His father was such a thoroughgoing horseman that summertime he would go off and train at places like Delaware and Monmouth, especially fillies that could be bred someday. Some won stakes, like the 18-for-41 sprinter Plumb Gray or another daughter of Tudor Grey, Little Tudor, who won the Debutante S. at Churchill.

“Just hard-knocking horses,” says Thornton. “But the farm and the track, back then, were together. For years it was just the trainer and the owner would go around and buy horses. Now you've got all these agents, scared of their jobs. Every hair's got to be perfect in line, or they won't touch it. And they let so many good horses go by.”

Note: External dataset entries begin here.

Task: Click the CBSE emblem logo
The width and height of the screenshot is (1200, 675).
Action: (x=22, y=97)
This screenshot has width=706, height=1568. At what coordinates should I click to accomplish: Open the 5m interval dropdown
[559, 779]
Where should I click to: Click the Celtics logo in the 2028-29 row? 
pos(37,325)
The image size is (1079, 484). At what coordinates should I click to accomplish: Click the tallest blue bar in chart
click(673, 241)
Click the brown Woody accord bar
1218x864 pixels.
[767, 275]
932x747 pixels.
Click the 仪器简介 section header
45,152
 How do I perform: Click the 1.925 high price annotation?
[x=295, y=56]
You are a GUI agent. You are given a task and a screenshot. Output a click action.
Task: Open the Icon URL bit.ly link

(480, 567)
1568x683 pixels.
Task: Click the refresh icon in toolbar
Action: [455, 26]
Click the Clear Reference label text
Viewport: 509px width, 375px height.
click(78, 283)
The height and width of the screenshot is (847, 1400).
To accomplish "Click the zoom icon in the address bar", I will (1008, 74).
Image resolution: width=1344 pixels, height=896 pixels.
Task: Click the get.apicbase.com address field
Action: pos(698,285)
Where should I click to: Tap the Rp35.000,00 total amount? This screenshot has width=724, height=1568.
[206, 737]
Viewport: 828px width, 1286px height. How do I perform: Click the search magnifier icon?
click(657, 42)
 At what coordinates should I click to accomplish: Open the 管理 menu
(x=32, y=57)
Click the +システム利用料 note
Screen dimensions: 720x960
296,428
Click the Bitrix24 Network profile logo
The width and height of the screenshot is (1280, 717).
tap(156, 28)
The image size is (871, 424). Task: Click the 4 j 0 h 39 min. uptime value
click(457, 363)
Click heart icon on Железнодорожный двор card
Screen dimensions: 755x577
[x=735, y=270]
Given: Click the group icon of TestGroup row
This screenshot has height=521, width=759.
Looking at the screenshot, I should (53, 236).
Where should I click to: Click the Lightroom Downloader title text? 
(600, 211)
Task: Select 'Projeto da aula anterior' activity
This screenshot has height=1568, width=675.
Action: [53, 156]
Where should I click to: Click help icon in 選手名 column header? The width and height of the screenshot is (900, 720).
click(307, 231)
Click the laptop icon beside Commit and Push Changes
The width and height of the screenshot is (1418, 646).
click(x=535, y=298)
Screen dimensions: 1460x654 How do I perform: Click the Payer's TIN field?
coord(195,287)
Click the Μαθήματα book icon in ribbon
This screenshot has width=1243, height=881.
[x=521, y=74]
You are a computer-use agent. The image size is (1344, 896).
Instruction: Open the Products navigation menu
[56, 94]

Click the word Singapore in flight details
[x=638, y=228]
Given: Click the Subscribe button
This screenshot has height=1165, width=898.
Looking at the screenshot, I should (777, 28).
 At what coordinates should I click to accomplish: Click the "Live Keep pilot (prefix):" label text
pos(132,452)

That's a market environment that makes it hard for farms on this scale to remain viable. Though his nephew Eric Buckley ran Threave Main for several years, nowadays it is Thornton's daughter Jessica who channels the family horsemanship into a fifth generation as a reproductive veterinarian.

“There's not many family farms left really,” Thornton says. “We're kind of proud of being one, but it's tough with these big conglomerates taking over. It's getting harder and harder to play ball. The purses are really good, that's what's keeping the yearling market going. But the bottom line is you need quality. We try to upgrade every year, get rid of two or three [mares] and buy one. But it's so expensive. You can't breed your cheap horse anymore and make a living. The labor situation's gotten so tough, and you got put a lot more into the stud fees to compete.”

He has seen things become similarly challenging for trainers who try to maintain the same hardboot standards; and doesn't see many of the same stamp as Larry Jones, who trained all three of those Oaks winners.

“He's just a down-to earth, no-nonsense horseman,” Thornton says. “Kind of like me, hands-on and old school. He trained for me a little bit, too, but he's cutting back. Got a farm down in Henderson, fixed up real nice. But he can flat train a horse.

“You can't get any labor and the cost of operating is just getting out of hand as far as smaller guys to make a living. You can't do it. And it's gotten to be these big conglomerates that are doing it. Can't knock them. But you don't have to like it.”

As a result, though, very few general managers today will handle stallions daily the way Thornton always did. He loved to have just a couple of other people around, letting Mother Nature govern as much of the covering process as could be safely allowed.

So, yes, Thornton might strongly resemble a particular president; and he may have shown Silver Hawk to the late Queen of England, while discussing each other's corgis. But he already has the highest status he could wish for, as a horseman's horseman.

“I'm very lucky to have been among horses all of my life,” he says. “You'll always learn something every day. I went to Airdrie in '88 and was there 30 years. We had a lot of changes. We had a lot of fun. They say time flies. I mean, Bret [Jones, Brery's son] was raised up when I was over there and now he's running it. That's amazing, to me, but he's a great boy. He's got a lot of his daddy in him. He's doing a good job and I'm so happy for him. He was smart enough to buy into Girvin. Who would have known Girvin was going to do what he has? But he's on fire now. It's a good feather in his hat.

“He can't pay the crazy money, either. But if it was an exact science, nobody would be in the business. If you don't like this game, you don't need to be in it because it's the toughest game played outdoors. Dealing with Mother Nature, and livestock, the lows can be very low. But the highs are very high. I'm lucky to be bred and raised into it, and lucky to be still going seven days a week. I love it.”